▶ [Work required] Copy, from the data below, every line that has "table" in it.

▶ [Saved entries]
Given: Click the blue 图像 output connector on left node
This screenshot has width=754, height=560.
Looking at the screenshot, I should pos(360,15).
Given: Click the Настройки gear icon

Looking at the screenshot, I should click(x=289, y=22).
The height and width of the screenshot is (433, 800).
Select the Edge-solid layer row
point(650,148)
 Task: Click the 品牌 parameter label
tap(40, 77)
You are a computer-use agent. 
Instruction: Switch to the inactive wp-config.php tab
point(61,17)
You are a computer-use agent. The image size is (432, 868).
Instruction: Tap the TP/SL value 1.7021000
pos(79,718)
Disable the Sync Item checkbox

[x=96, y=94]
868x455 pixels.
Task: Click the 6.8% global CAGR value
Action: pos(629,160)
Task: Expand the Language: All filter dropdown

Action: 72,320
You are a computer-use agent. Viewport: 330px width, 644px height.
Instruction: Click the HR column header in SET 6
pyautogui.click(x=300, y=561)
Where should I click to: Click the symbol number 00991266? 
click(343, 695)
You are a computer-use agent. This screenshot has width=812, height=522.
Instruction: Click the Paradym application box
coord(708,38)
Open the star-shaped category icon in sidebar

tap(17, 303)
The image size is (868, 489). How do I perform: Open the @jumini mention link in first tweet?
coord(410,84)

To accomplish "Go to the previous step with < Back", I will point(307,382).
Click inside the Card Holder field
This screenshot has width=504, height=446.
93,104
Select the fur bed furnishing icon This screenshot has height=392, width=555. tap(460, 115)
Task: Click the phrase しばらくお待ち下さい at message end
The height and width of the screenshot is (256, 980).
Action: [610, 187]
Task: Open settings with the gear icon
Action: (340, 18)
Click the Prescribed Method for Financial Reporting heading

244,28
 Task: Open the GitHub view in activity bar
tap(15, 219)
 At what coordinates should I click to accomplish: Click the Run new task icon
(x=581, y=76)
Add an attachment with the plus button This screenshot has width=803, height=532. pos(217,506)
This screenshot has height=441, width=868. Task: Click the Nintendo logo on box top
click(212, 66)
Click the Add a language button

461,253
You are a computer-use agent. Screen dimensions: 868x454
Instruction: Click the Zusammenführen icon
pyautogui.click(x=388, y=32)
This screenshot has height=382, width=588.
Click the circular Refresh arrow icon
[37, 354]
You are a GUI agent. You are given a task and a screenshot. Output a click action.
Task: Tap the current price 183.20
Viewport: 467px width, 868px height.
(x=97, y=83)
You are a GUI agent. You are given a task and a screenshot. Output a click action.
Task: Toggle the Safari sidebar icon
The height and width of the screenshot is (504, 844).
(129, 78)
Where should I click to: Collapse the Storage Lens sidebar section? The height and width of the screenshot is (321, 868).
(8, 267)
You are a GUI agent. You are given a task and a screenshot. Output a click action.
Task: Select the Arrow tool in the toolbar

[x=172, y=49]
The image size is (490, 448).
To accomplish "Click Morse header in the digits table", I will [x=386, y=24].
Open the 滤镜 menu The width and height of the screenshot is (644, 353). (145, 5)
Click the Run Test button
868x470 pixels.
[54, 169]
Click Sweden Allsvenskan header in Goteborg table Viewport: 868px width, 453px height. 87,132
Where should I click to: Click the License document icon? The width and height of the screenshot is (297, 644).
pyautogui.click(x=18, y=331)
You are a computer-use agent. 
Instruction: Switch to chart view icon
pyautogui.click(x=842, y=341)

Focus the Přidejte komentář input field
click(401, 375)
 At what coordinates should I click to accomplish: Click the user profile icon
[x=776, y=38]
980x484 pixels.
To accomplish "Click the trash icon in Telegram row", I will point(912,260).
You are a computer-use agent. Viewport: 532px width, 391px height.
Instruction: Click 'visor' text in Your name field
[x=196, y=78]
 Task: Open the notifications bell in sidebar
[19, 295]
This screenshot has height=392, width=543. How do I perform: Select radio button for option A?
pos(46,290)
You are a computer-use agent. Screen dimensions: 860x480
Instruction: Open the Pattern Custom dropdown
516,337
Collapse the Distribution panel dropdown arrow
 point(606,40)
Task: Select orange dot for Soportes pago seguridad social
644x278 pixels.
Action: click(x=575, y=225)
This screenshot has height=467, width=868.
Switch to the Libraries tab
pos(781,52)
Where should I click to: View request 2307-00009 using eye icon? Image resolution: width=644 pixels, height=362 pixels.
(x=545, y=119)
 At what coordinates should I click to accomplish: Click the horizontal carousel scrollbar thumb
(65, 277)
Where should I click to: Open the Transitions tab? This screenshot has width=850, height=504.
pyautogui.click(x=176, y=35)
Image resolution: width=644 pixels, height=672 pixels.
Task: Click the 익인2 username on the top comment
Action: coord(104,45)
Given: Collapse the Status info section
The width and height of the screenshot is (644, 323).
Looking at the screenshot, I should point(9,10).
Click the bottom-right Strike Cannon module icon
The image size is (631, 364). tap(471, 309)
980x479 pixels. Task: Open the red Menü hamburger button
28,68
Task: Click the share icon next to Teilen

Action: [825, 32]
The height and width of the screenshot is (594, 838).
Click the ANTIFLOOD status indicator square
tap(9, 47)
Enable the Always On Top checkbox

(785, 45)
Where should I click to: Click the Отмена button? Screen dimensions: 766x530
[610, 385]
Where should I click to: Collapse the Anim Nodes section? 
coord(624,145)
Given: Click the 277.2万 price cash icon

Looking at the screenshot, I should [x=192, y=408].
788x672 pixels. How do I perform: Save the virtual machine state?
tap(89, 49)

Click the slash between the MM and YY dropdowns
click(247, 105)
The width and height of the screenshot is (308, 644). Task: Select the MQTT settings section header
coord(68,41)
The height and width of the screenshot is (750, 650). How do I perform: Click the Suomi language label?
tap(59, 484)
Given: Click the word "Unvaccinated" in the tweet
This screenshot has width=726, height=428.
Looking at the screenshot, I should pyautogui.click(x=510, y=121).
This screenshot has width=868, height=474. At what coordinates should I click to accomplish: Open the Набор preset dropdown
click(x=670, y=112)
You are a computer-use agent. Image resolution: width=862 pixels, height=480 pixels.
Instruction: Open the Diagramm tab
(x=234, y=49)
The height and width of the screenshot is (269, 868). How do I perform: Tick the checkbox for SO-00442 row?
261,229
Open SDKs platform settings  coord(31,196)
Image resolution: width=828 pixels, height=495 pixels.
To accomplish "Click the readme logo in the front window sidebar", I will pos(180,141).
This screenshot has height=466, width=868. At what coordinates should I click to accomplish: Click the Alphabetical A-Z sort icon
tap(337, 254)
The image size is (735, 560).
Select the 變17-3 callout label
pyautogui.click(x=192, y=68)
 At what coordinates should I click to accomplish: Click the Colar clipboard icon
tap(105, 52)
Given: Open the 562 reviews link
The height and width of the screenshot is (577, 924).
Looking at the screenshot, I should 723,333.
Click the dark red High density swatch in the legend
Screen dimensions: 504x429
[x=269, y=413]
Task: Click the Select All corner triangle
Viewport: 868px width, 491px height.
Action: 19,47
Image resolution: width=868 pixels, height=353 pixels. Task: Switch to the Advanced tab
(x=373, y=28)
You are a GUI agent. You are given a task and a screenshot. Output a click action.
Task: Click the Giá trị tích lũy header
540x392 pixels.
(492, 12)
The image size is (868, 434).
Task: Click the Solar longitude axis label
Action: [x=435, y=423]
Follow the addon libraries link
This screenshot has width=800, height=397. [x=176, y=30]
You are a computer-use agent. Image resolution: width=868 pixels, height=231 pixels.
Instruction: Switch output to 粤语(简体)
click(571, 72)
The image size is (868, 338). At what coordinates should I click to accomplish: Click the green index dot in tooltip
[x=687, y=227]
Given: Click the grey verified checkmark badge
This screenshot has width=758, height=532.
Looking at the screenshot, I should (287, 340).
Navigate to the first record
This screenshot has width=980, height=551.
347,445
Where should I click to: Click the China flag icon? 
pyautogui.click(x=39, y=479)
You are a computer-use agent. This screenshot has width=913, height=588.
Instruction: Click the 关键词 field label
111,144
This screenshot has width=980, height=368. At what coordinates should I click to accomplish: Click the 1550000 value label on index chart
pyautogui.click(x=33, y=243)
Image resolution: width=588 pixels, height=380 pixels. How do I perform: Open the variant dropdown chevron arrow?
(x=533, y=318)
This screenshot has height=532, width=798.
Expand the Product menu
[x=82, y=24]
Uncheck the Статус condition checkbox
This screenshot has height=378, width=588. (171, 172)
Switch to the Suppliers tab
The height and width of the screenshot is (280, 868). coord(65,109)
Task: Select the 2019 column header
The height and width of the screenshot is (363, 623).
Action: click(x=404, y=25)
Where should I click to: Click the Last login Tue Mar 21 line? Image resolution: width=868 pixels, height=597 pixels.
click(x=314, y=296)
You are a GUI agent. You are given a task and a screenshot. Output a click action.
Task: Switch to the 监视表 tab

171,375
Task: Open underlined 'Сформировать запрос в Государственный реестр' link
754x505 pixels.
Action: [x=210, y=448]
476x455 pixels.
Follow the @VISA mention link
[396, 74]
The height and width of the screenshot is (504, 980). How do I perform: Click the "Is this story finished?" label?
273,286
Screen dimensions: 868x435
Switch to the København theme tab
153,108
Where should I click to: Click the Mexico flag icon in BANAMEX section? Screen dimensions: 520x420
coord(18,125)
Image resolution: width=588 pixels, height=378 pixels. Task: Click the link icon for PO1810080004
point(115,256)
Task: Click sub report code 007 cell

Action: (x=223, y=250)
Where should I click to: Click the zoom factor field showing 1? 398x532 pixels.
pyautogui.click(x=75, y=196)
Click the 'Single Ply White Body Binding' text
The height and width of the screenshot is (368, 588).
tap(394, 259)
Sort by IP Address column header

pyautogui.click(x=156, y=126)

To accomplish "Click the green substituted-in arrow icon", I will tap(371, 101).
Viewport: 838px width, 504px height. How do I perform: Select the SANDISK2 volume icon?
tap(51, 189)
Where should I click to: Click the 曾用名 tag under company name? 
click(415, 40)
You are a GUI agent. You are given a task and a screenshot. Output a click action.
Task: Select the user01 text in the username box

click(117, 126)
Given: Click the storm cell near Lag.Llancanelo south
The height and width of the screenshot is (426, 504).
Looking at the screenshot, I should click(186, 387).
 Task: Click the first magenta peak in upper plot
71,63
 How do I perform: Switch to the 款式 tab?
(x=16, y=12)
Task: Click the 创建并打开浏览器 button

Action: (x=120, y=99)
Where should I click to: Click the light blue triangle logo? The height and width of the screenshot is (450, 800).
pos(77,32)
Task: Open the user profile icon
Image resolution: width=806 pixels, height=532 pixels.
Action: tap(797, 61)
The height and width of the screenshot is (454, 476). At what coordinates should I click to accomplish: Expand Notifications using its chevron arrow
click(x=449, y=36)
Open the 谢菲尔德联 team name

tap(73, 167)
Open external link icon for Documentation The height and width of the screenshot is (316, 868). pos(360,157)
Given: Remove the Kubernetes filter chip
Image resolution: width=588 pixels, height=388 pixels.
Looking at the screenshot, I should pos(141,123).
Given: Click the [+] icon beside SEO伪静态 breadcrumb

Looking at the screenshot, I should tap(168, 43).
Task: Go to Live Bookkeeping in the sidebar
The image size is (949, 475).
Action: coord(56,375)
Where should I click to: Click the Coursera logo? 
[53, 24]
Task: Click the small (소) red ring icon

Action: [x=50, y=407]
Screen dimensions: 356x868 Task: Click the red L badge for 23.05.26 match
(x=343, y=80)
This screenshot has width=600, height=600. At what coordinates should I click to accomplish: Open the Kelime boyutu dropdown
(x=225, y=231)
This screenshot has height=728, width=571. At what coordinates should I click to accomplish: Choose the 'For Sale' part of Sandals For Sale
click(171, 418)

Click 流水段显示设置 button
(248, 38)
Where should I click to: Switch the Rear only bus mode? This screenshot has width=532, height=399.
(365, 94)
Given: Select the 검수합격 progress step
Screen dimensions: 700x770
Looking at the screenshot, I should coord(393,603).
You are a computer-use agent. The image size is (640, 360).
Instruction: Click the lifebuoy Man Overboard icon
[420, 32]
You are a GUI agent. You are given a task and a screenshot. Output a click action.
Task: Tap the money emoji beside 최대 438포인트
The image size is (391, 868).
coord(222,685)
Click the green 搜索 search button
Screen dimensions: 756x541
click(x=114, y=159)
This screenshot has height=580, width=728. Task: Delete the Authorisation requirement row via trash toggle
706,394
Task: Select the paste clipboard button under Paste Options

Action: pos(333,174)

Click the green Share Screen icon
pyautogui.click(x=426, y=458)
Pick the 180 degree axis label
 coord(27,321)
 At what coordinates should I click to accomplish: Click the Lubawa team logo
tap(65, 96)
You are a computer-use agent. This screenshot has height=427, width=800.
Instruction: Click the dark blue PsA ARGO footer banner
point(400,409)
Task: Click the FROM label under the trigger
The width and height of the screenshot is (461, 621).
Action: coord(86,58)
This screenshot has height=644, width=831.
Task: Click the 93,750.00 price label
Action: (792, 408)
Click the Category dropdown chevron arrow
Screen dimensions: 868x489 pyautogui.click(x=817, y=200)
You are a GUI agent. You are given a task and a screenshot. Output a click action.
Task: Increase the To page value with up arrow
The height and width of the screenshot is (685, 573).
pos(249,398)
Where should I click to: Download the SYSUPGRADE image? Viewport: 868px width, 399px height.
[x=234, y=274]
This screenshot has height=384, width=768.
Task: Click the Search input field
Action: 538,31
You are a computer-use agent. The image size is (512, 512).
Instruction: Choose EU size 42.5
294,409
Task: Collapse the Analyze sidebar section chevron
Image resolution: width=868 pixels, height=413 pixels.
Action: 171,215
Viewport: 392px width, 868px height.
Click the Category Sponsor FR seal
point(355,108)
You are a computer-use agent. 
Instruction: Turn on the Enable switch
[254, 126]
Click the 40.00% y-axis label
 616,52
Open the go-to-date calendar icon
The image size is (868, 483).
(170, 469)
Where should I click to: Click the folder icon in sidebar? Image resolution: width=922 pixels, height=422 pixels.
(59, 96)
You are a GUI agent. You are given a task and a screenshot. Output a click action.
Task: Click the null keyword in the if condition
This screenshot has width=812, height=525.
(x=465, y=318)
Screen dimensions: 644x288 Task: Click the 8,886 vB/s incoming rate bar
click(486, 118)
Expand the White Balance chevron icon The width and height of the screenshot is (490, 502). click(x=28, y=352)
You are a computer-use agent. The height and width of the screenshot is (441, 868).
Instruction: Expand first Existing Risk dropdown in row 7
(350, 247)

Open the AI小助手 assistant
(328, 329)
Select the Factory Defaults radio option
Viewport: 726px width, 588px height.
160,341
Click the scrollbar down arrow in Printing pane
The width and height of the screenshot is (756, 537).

▶ [Task response]
To accomplish "Click Morse header in the digits table", I will [x=386, y=24].
Click Sweden Allsvenskan header in Goteborg table Viewport: 868px width, 453px height. 87,132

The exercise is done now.